[[ Data to use, beginning ]]

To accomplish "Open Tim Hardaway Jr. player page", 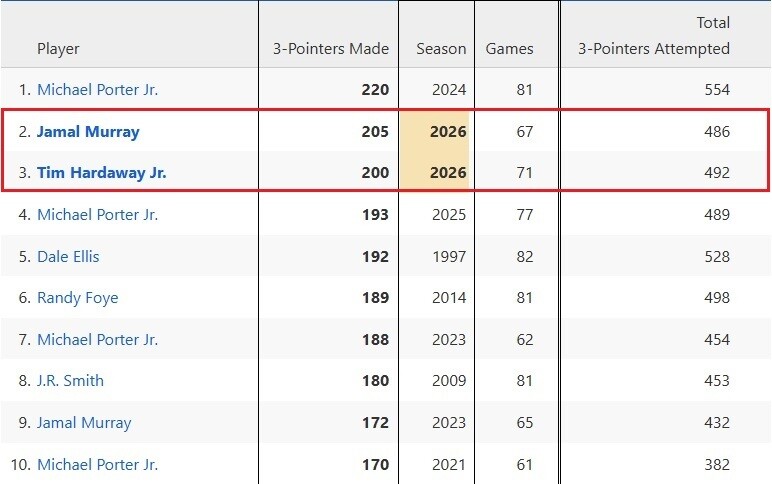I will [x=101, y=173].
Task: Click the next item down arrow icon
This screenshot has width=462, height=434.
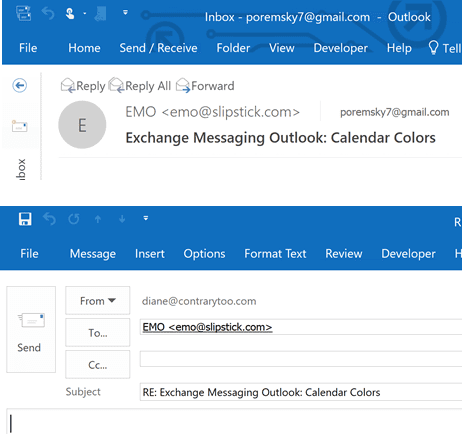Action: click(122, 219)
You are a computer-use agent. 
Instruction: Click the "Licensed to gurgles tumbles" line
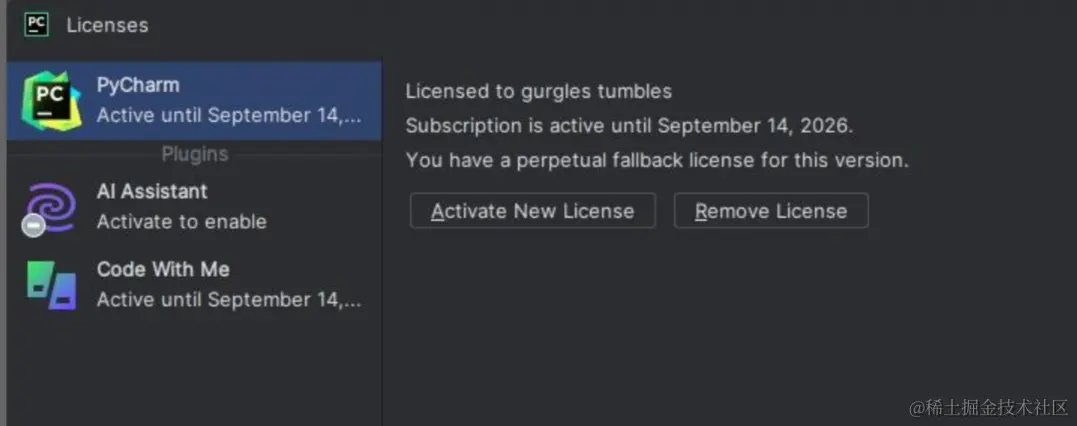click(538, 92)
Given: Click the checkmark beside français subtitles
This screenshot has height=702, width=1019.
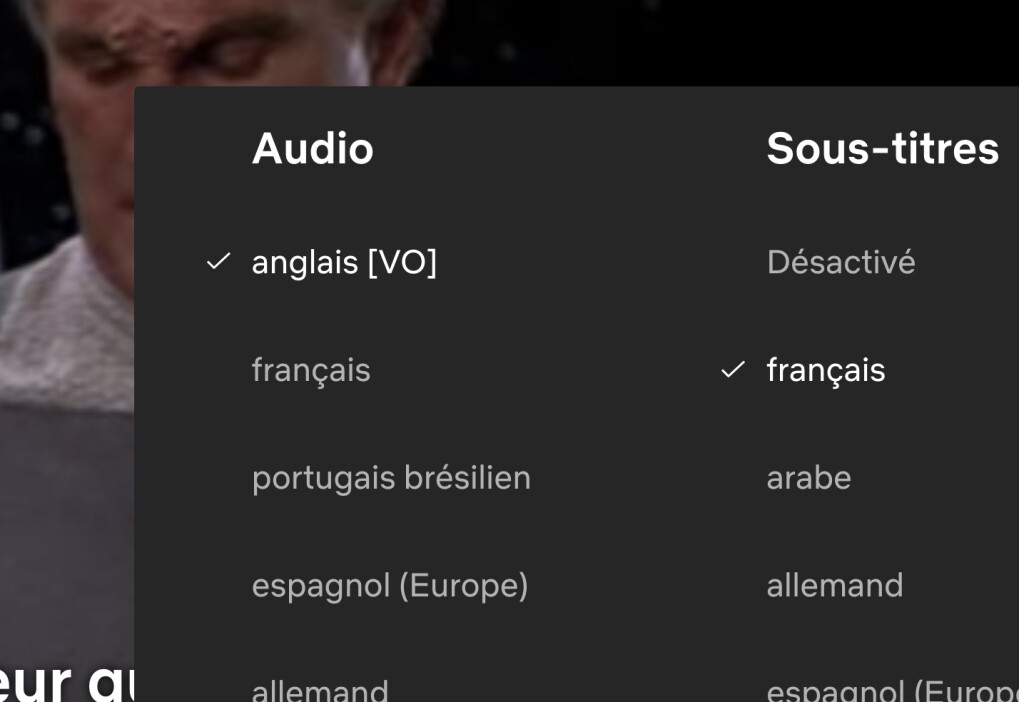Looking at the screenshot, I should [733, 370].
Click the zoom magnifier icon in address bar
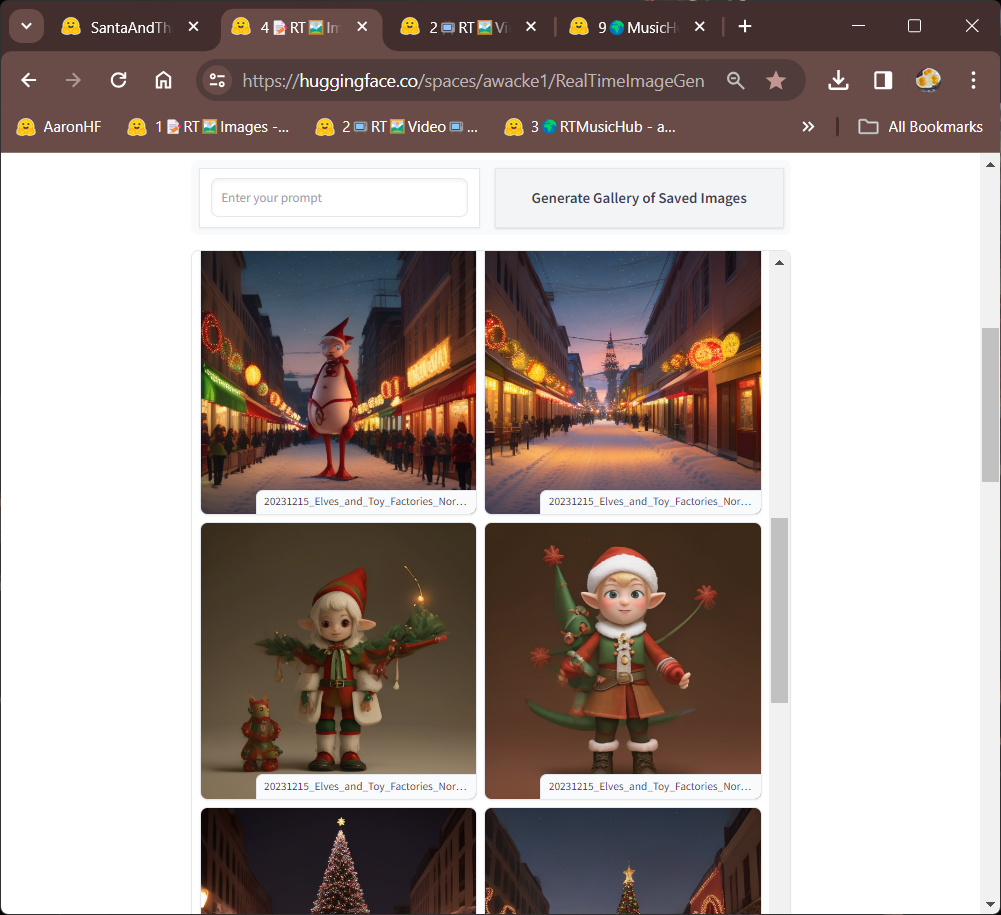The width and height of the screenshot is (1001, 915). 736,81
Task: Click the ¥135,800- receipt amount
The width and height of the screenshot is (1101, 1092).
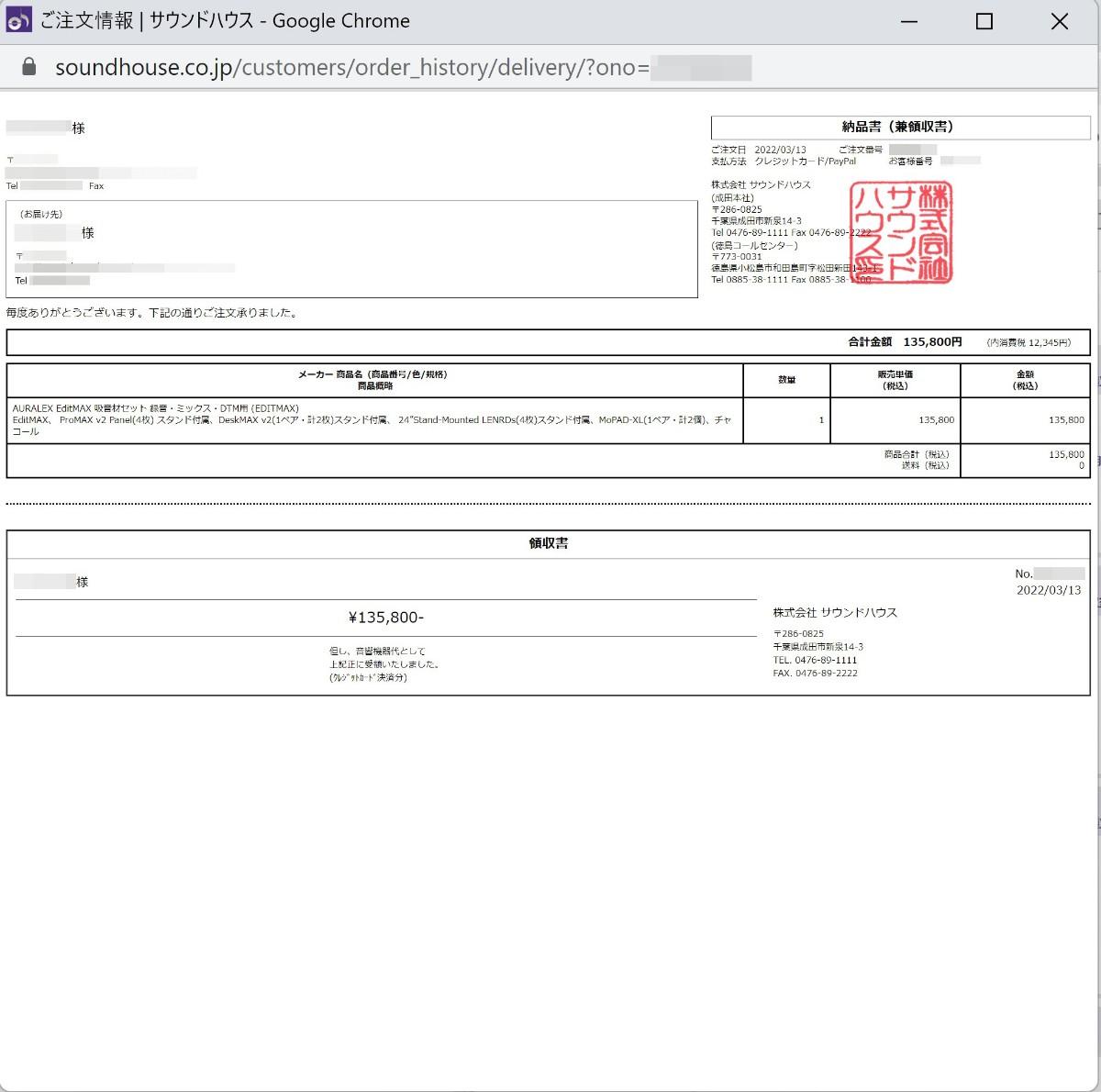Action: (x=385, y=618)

[[ Data to use, end ]]

Take the line containing "This screenshot has height=702, width=1019." and every line after it through the end of the data, and write them out exactly, with no pictures.

Task response
This screenshot has height=702, width=1019.
Looking at the screenshot, I should [733, 370].
Click the zoom magnifier icon in address bar
The width and height of the screenshot is (1001, 915). 736,81
Task: Click the ¥135,800- receipt amount
The width and height of the screenshot is (1101, 1092).
Action: (x=385, y=618)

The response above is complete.